__Instrução 1__
Responda às perguntas abaixo com base no texto sobre o Auxílio Brasil.
(a) Com que finalidade o Auxílio Brasil foi criado?
(b) Quais pesquisadores escreveram o estudo?
(c) De qual série dos Millenium Papers o estudo faz parte?
__Instrução 2__
Por favor, dê continuidade ao texto sobre o Auxílio Brasil a partir do ponto em que ele termina.

Criado para socorrer famílias em condição de vulnerabilidade durante a pandemia, o Auxílio Brasil não corrige as falhas do Bolsa Família. Ao contrário, gera novas distorções na execução das políticas públicas de transferência de renda, por exemplo, ao não diferenciar beneficiários por número de familiares e faixa etária ou não aproveitar o banco de dados do Cadastro Único para entender o perfil dessas famílias.
As conclusões estão no estudo "Como avançar a agenda da proteção social no Brasil?", do Instituto Millenium, escrito em parceria pelos pesquisadores Marcos Mendes, Vinicius Botelho e Fernando Veloso. A pesquisa analisa o impacto e a distribuição dos programas de transferência de renda no país.
O estudo integra a terceira série dos Millenium Papers, análises embasadas por especialistas com o objetivo de fomentar o debate sobre políticas publicas.

__Linhas fornecidas__

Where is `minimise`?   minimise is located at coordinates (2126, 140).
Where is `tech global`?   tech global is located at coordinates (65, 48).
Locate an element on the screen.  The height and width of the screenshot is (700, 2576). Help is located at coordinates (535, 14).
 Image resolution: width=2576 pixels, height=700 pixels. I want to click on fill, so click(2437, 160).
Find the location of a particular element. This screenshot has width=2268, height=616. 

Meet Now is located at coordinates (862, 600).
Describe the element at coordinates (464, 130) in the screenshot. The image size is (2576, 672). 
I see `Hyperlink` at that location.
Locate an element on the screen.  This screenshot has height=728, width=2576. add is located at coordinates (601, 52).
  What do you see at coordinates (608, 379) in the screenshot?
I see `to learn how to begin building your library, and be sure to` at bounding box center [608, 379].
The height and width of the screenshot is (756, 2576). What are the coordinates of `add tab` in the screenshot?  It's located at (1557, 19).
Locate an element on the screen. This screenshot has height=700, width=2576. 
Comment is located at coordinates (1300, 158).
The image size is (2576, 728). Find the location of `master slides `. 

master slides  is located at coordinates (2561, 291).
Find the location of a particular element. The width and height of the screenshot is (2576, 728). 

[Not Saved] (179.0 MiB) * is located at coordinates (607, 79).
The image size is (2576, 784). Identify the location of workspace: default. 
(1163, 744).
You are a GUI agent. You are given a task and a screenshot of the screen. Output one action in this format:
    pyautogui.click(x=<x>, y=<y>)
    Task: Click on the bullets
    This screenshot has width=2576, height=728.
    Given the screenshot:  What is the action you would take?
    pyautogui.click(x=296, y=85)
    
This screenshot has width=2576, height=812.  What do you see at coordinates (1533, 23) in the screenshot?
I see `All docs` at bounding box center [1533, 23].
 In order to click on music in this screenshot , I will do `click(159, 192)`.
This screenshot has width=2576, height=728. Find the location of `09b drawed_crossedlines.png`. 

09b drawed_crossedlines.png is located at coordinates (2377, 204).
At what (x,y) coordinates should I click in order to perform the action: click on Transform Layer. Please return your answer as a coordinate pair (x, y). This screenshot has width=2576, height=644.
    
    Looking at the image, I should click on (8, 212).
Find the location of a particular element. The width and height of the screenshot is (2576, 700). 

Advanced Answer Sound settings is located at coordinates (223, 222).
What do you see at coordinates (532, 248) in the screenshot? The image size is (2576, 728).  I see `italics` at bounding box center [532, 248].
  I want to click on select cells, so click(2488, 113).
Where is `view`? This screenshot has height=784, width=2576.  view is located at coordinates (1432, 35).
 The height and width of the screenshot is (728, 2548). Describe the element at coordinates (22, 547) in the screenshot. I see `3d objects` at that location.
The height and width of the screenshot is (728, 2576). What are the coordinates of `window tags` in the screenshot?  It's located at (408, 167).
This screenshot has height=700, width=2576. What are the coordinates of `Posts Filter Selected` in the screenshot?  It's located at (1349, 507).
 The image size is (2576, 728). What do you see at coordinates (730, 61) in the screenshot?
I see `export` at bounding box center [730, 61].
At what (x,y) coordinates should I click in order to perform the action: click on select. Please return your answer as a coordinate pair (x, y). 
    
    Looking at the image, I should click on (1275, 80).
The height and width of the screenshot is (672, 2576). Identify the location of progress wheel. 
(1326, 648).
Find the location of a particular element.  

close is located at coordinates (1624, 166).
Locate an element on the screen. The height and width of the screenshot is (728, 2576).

__Resposta 1__
(a) Para socorrer famílias em condição de vulnerabilidade durante a pandemia.
(b) Marcos Mendes, Vinicius Botelho e Fernando Veloso.
(c) Da terceira série.

__Resposta 2__
Ao analisar o Auxílio Brasil, que representou uma reestruturação do Programa Bolsa Família e de outras ações de desenvolvimento social pela atual gestão, os novos programas governamentais não representaram um incremento real e suscitaram novos atrasos na agenda de proteção social no país.
Porém, desde a criação do Bolsa Família, houve progresso com a retirada de milhões de famílias da extrema pobreza. Os pesquisadores também analisam como positivo o aprimoramento das políticas para atender os trabalhadores informais, antes, ainda mais invisibilizados.
“Há duas formas de prover essa proteção: pode-se criar regimes de formalização simplificados ou expandir o rol de programas vinculados ao Cadastro Único para oferecer alguma forma de proteção a esse grupo de trabalhadores informais”, aponta o documento.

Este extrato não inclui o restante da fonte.